- **Records for this task**:
★ ★ ★ ★ ★ ★ ★
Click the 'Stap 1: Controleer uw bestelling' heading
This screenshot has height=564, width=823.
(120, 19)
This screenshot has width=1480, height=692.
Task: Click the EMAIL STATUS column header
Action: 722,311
★ ★ ★ ★ ★ ★ ★
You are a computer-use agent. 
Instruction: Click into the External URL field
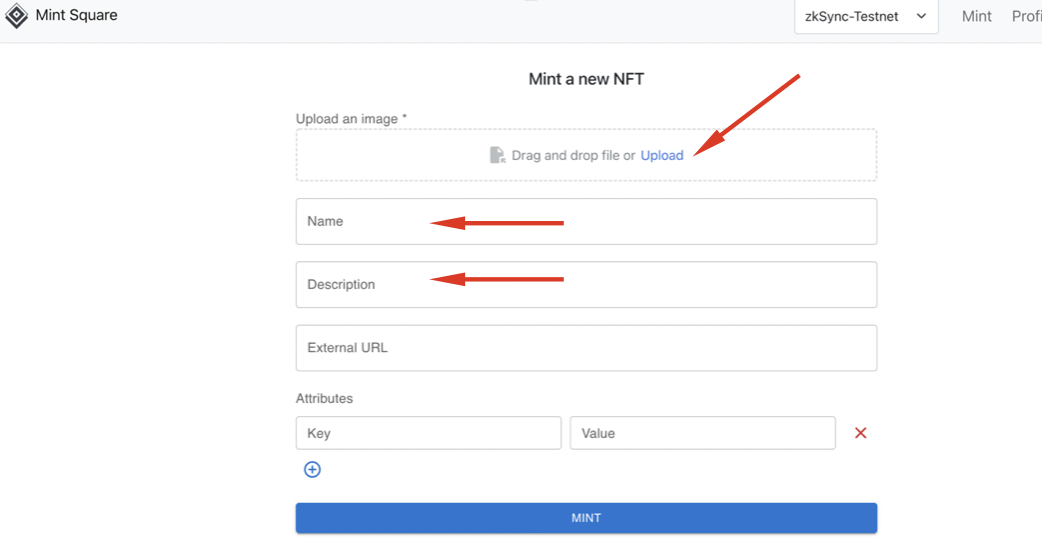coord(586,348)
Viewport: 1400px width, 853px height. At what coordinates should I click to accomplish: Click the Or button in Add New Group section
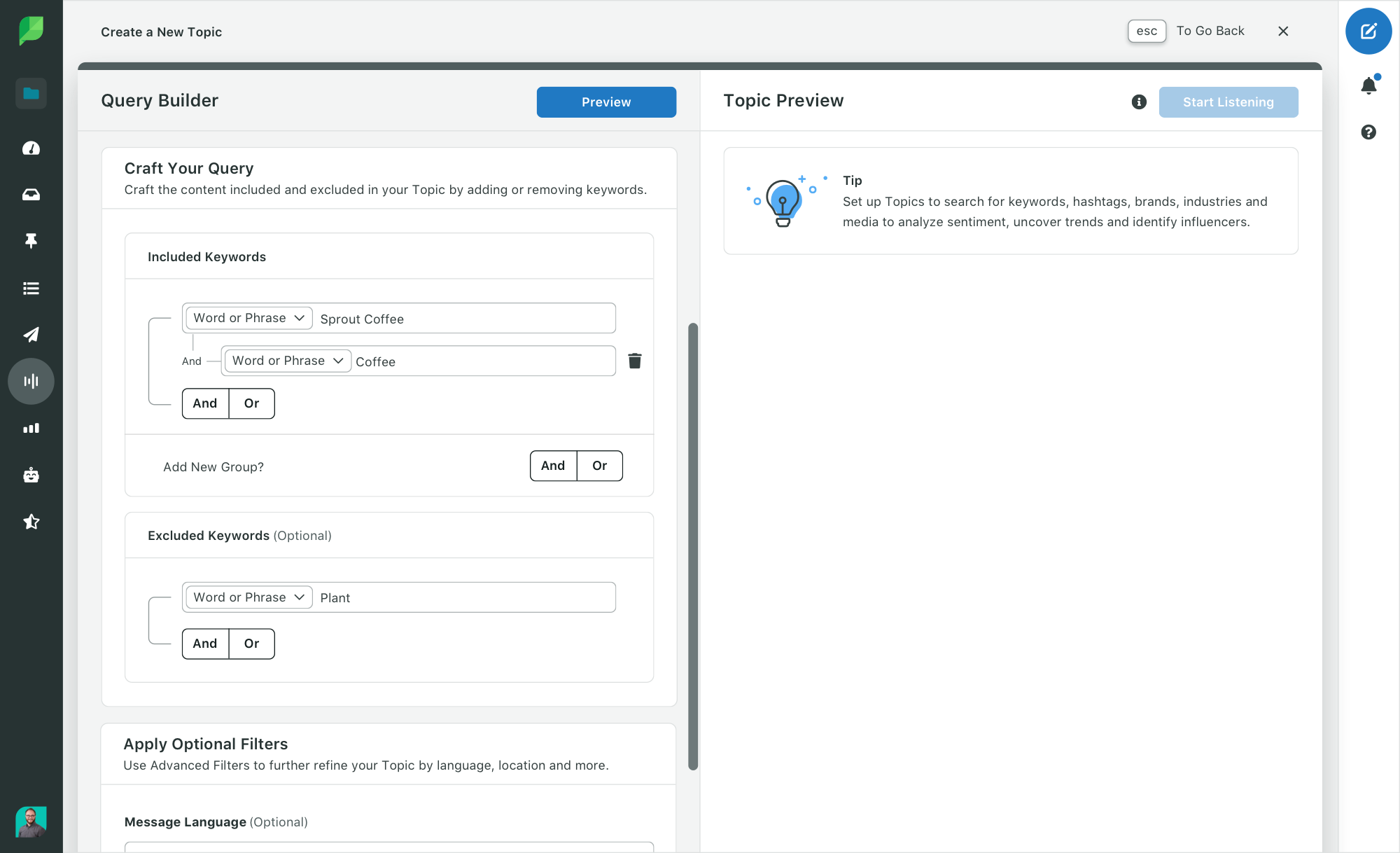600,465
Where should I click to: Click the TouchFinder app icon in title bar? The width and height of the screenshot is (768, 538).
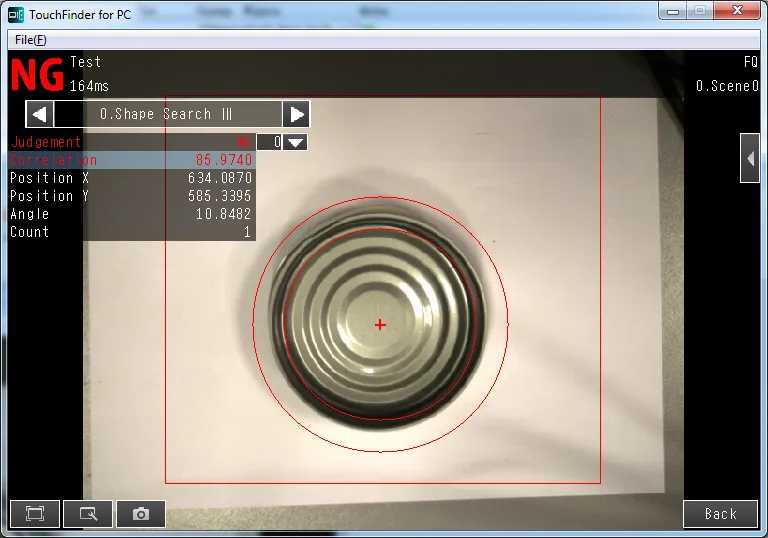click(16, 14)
★ ★ ★ ★ ★ ★ ★
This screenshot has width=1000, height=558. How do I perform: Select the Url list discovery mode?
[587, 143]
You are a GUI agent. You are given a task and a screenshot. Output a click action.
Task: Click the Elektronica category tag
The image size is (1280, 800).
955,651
★ ★ ★ ★ ★ ★ ★
- **Task directions**:
Every line of the material above that includes the string "agent" is required.

- **Task answer**:
You are a computer-use agent. 
You are a GUI agent. You are given a task and a screenshot. Output a click action.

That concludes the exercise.